Pituitary hyperplasia (PH) occurs in heterogeneous settings and remains under-recognised. Increased awareness of this condition and its natural history should circumvent unnecessary trans-sphenoidal surgery. We performed an observational case series of patients referred to a single endocrinologist over a 3-year period. Four young women were identified with PH manifesting as diffuse, symmetrical pituitary enlargement near or touching the optic apparatus on MRI. The first woman presented with primary hypothyroidism and likely had thyrotroph hyperplasia given prompt resolution with thyroxine. The second and third women were diagnosed with pathological gonadotroph hyperplasia due to primary gonadal insufficiency, with histopathological confirmation including gonadal-deficiency cells in the third case where surgery could have been avoided. The fourth woman likely had idiopathic PH, though she had concomitant polycystic ovary syndrome which is a debated cause of PH. Patients suspected of PH should undergo comprehensive hormonal, radiological and sometimes ophthalmological evaluation. This is best conducted by a specialised multidisciplinary team with preference for treatment of underlying conditions and close monitoring over surgical intervention.

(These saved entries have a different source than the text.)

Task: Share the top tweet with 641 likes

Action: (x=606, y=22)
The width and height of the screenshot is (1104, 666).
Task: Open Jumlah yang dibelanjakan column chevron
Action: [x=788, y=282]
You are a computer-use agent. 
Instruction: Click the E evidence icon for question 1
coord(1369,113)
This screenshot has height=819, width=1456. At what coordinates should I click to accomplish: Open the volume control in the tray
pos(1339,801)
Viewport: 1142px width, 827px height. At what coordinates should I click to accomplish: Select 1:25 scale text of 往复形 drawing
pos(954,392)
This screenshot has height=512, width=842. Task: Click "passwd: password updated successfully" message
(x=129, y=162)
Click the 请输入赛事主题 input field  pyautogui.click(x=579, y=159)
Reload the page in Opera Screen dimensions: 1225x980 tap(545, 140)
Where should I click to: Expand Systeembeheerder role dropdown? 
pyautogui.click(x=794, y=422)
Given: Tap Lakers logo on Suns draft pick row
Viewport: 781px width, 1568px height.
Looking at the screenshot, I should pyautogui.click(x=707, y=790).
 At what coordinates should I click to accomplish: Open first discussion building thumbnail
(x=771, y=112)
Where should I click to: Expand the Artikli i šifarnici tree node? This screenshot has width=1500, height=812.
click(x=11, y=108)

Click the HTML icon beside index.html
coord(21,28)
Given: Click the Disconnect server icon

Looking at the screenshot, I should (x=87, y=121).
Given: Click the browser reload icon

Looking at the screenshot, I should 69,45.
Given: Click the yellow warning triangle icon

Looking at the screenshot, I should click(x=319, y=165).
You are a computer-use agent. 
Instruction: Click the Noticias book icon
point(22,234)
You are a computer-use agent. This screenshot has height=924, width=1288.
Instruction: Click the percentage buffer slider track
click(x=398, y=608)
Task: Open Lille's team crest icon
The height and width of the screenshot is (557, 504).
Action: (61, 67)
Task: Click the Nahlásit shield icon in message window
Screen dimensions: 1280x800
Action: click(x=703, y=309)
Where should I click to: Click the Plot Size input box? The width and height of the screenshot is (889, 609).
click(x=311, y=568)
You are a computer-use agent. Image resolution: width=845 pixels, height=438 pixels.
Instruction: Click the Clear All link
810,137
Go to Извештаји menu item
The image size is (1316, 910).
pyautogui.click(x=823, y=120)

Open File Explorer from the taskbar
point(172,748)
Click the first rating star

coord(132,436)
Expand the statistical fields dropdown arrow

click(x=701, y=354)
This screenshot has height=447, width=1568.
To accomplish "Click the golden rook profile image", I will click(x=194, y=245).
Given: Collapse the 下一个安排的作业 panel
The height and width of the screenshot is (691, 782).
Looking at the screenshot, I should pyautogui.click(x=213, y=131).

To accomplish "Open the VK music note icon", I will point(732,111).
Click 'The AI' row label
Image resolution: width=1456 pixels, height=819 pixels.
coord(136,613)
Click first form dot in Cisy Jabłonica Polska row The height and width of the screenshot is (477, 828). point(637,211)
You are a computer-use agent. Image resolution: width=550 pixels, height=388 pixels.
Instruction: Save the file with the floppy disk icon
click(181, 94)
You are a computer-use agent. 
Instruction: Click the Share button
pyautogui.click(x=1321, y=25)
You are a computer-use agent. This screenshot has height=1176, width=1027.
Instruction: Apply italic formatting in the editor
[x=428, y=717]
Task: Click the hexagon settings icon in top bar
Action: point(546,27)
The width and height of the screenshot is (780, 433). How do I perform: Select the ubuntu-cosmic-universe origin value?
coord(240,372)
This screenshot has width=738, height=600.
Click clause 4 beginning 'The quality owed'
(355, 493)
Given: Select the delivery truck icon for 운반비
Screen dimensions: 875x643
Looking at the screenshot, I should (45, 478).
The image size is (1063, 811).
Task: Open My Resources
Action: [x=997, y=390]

Normal pituitary dimensions are influenced by age and gender with the greatest pituitary heights seen in young adults and perimenopausal women.
Pituitary enlargement may be seen in the settings of pregnancy, end-organ insufficiency with loss of negative feedback, and excess trophic hormone from the hypothalamus or neuroendocrine tumours.
PH may be caused or exacerbated by medications including oestrogen, GNRH analogues and antipsychotics.
Management involves identification of cases of idiopathic PH suitable for simple surveillance and reversal of pathological or iatrogenic causes where they exist.
Surgery should be avoided in PH as it rarely progresses.